China’s Monday is a masterclass in strategic simultaneity. The Hormuz crossings test whether Beijing can establish commercial passage that Asian competitors cannot — a commercial advantage that would reshape supply chain economics across the continent. The Beijing-Pyongyang flights operationalise Kim’s pivot from reunification to the Russia-China axis. The Takaichi aide sanction escalates the Taiwan dispute that is already hurting Japanese tourism revenue. Tomorrow’s PMI at 50.1 would mean Chinese factories survived the energy shock’s first full month — while Korean, Filipino, and Indonesian factories are contracting or under emergency measures.

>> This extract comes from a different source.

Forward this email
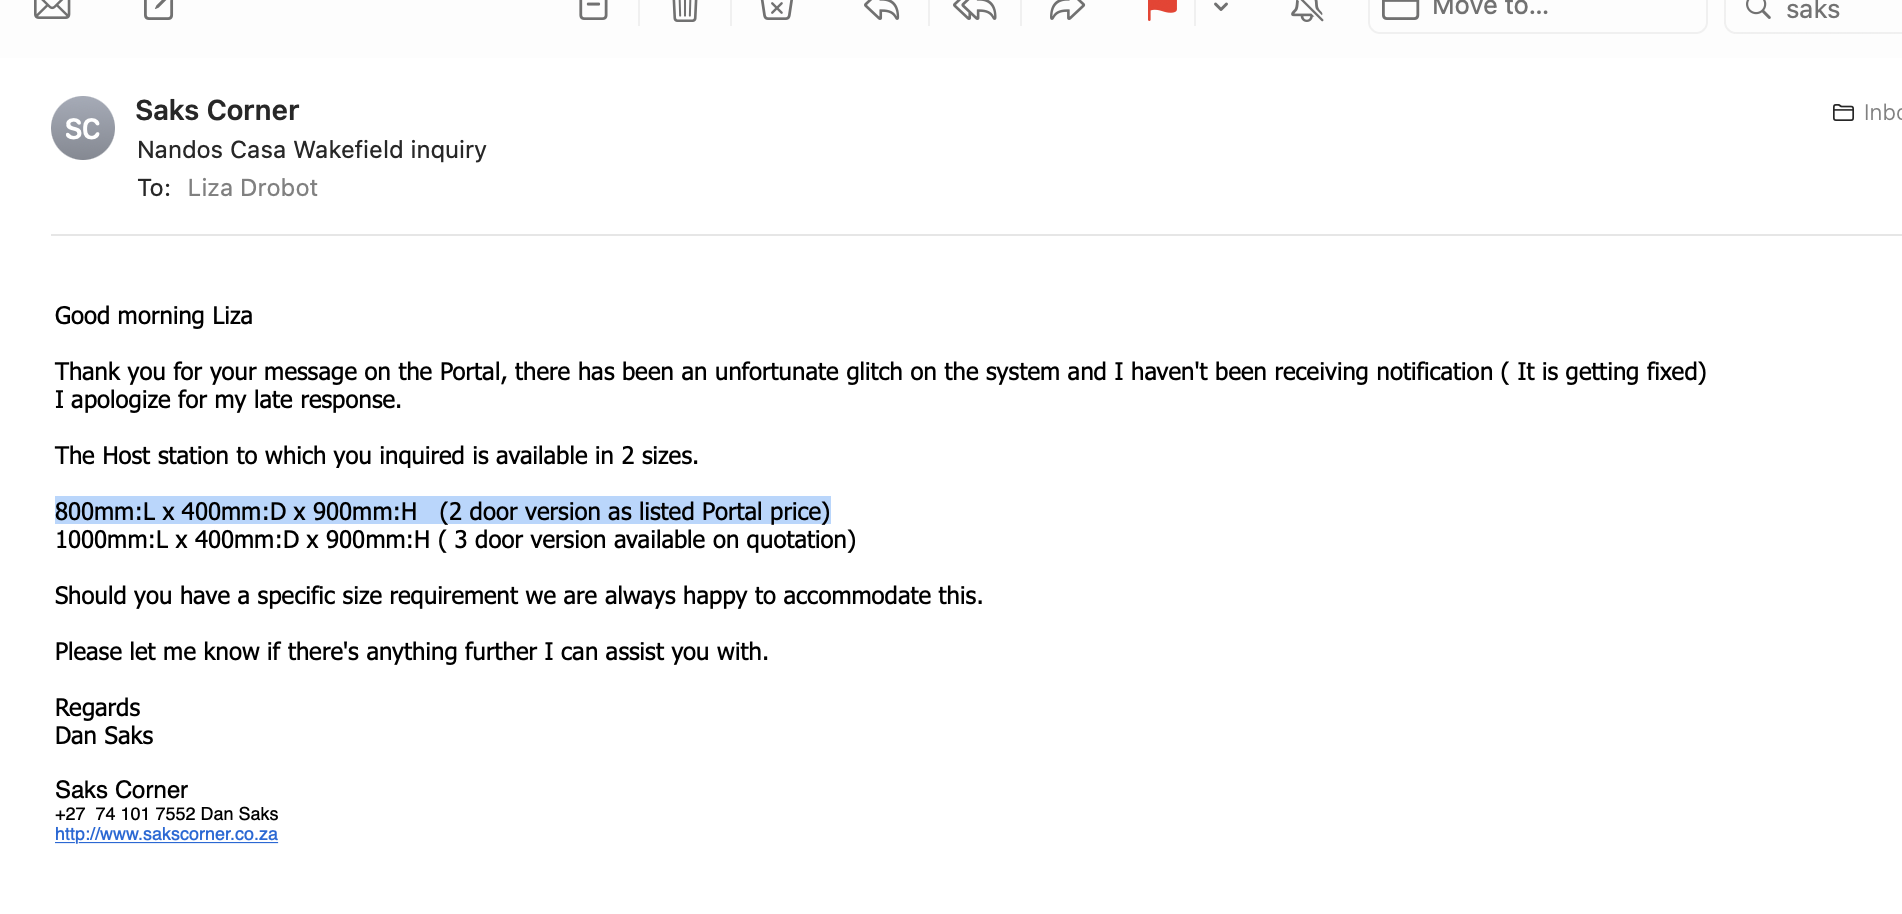 [1067, 8]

The Philippines is Asia’s most desperate economy. Energy Secretary Garin is simultaneously negotiating with seven countries for fuel supply — including Russia and China — while the peso plunges, a 4-day work week continues, and stagflation arrives. When a US ally’s Energy Secretary is on the phone with Moscow asking for oil, the alliance architecture is bending under energy pressure. Malaysia secured Iranian clearance for its tankers. Indonesia lobbied directly. Each country is building bilateral passage arrangements because no multilateral framework exists — which is exactly what Japan’s Hormuz coalition is designed to change.

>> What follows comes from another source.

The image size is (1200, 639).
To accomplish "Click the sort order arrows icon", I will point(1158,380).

South Korea’s driving curbs scenario — the first nationwide restrictions since the Gulf War — captures where Asia stands in late March 2026. A $17-27 increase in crude prices triggers restrictions on 52 million people’s mobility. President Lee is hosting two state visits in the same week: Prabowo for KF-21 fighters and Macron for European defence. Korea is simultaneously the continent’s most vulnerable energy importer and its most aggressive arms exporter — selling weapons to Europe, Canada, and Indonesia while preparing to restrict its own citizens’ driving.

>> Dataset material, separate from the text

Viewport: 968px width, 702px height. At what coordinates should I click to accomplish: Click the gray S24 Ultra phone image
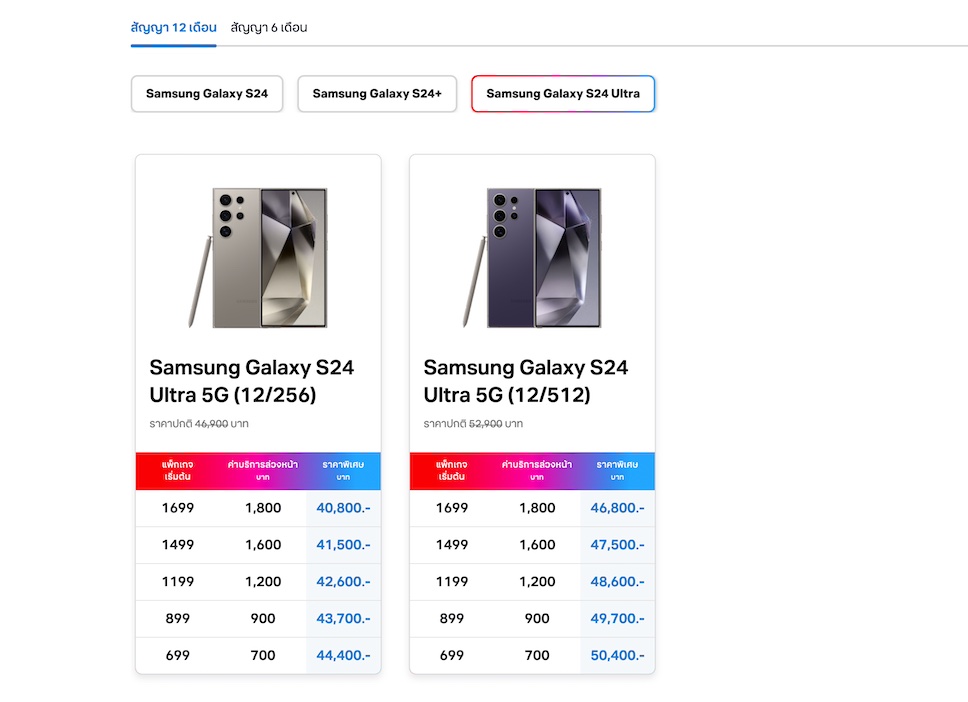258,257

For Latin American investors, this Asia intelligence brief delivers four signals. First, the Chinese Hormuz crossings: if commercial traffic resumes, the pressure on Panama Canal routing and Cape of Good Hope alternatives eases — reducing Latin American shipping costs. Second, Japan’s ¥9 trillion defence activation creates procurement demand that Latin American mining exports (copper, rare earth alternatives) can serve. Third, South Korea’s defence export expansion (KF-21, Hanwha, K9) competes with and complements Brazilian defence manufacturers (Embraer, Avibras) in overlapping markets. Fourth, the Philippines’ 7-country fuel scramble shows what happens when energy dependence meets supply disruption — a scenario that every Caribbean and Central American oil importer faces. April 6 determines whether today’s Hormuz crossings were a one-day anomaly or the beginning of normalisation. This brief will track the answer.